Rentré à Paris, il y vécut partagé entre les idées les plus contraires, se disant, comme Montaigne, « guelfe avec les gibelins et gibelin avec les guelfes. » Il retrouva M. de Malesherbes plein d'horreur pour des crimes dont il ne prévoyait pas encore le plus énorme. L'ancien ministre de Louis XVI, subissant la fascination générale, considérait le départ pour l'armée des princes comme une promenade militaire de quelques semaines. Il la conseillait à sa famille au nom de l'honneur, et ce mot, prononcé par une telle bouche, ne pouvait manquer d'enlever un gentilhomme. En quelques heures les résolutions de MM. de Chateaubriand furent prises, leurs préparatifs terminés, et le vieillard, à la veille de mêler son sang à celui de son roi, entendait l'auteur des Natchez, qui s'était probablement bien gardé de lui communiquer son manuscrit, dérouler le plan d'une nouvelle exploration géographique dans l'Amérique du Nord, voyage de neuf ans qu'il serait en mesure de commencer sitôt la rentrée en France, c'est-à-dire à la fin de 1792 au plus tard. Tout cela se disait entre la journée du 20 juin et celle du 10 août, nouvel exemple de la domination habituellement exercée, à l'heure des grandes crises, par les aveugles sur les clairvoyants!

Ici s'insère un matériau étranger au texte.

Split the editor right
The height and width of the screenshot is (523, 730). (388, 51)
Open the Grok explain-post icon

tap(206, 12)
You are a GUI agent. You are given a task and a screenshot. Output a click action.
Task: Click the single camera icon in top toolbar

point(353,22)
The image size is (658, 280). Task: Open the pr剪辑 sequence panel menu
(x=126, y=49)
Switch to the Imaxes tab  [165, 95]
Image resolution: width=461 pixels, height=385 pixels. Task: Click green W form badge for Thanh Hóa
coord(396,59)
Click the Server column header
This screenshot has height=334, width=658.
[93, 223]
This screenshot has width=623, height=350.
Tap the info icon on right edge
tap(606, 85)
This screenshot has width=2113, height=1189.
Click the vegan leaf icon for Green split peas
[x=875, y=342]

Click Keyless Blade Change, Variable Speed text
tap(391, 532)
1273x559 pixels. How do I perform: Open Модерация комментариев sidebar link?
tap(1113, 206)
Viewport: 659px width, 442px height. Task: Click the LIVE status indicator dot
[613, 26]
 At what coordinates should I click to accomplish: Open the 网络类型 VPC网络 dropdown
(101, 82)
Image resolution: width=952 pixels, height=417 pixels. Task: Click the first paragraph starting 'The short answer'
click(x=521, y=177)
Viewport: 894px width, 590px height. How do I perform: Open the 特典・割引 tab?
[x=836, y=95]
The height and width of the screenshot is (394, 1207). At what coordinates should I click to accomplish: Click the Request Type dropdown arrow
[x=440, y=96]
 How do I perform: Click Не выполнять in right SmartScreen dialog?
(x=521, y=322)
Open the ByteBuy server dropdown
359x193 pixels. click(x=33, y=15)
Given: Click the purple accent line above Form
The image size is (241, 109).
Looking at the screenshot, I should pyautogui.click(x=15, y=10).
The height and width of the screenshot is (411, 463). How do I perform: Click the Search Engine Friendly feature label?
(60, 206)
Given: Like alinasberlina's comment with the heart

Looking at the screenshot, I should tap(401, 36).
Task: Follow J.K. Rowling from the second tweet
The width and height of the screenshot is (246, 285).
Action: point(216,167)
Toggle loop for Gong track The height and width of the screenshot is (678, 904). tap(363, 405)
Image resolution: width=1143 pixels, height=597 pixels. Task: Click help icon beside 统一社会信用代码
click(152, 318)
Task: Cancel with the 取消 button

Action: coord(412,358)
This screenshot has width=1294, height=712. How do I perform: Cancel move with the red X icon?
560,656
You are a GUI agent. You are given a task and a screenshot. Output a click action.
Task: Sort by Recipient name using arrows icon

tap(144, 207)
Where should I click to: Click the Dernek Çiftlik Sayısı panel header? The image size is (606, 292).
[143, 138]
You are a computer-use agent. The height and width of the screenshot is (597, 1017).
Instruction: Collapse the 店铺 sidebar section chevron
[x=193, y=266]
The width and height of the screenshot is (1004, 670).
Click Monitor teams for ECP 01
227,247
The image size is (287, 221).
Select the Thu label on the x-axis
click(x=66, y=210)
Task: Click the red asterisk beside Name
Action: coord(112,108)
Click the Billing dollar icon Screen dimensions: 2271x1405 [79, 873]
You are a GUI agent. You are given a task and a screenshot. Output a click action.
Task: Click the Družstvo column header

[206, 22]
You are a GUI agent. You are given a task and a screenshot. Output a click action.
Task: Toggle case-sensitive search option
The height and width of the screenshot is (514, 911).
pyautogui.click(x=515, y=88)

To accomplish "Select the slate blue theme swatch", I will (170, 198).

La vie de l'émigration aurait formé la partie la plus dramatique des Mémoires, si ceux-ci avaient été écrits en totalité sous le coup de ces émotions de la guerre civile et de ces misères de l'exil, douleurs soudaines auxquelles des hommes peu préparés à les connaître, associaient pour les alléger, le roman de leurs souvenirs et celui de leurs espérances, en attendant de sang-froid, au sein de plaisirs éphémères, la mort par la mitraille ou par l'échafaud. Malheureusement, cette partie de l'œuvre de M. de Chateaubriand fut écrite de 1822 à 1850, sous le coup d'idées et de passions politiques fort peu concordantes entre elles, mais également impérieuses. On y trouve la main d'un homme en proie à toutes les ardeurs de l'ambition comme à l'amertume des plus implacables ressentiments. Dans

cette peinture de fantaisie, il est trop facile, à travers chaque jugement, d'entrevoir un nom propre, et les épisodes les plus connus de l'histoire de la Restauration donnent la clef de la plupart de ces portraits poussés au noir. C'est moins par la verve d'un gentilhomme breton, ennemi-né de la cour, que par le dépit d'un candidat ministériel alors desservi par l'intimité royale, qu'on peut s'expliquer certaines imputations, fort malséantes de la part d'un royaliste, contre toute une classe d'émigrés. Des offenses, ou tout au moins des déceptions de la veille ont pu seules faire déborder ces torrents de fiel rétrospectifs contre « les hommes de cour, qui ne marchaient jamais que comme aides de camp, attendant à Bruxelles, dans les plaisirs, le moment de la victoire; au rebours des anciens chevaliers, se préparant à la gloire par les succès de l'amour, Hercules qui filaient aux pieds de leurs Omphales les quenouilles qu'ils nous avaient envoyées à nous, petits gentilshommes de province et pauvres officiers devenus soldats, quenouilles que nous leur remettions en passant, nous contentant de nos épées. >>

Je suis disposé à admettre qu'à l'armée des princes, l'auteur des Mémoires d'outre-tombe, sous son uniforme de simple soldat, a pu se comporter en héros, à condition toutefois qu'il ne m'obligera point à croire que les héritiers des plus grandes maisons de France se sont tous conduits comme des pleutres. Mon père, qui, en détestant aussi la cour, fit la campagne de 92 le sac sur le dos comme son jeune compatriote, ne m'a point conté cela; mais j'ajoute qu'il n'eut rien à démêler avec les premiers gentilshommes de la chambre, ni avant ni après l'émigration.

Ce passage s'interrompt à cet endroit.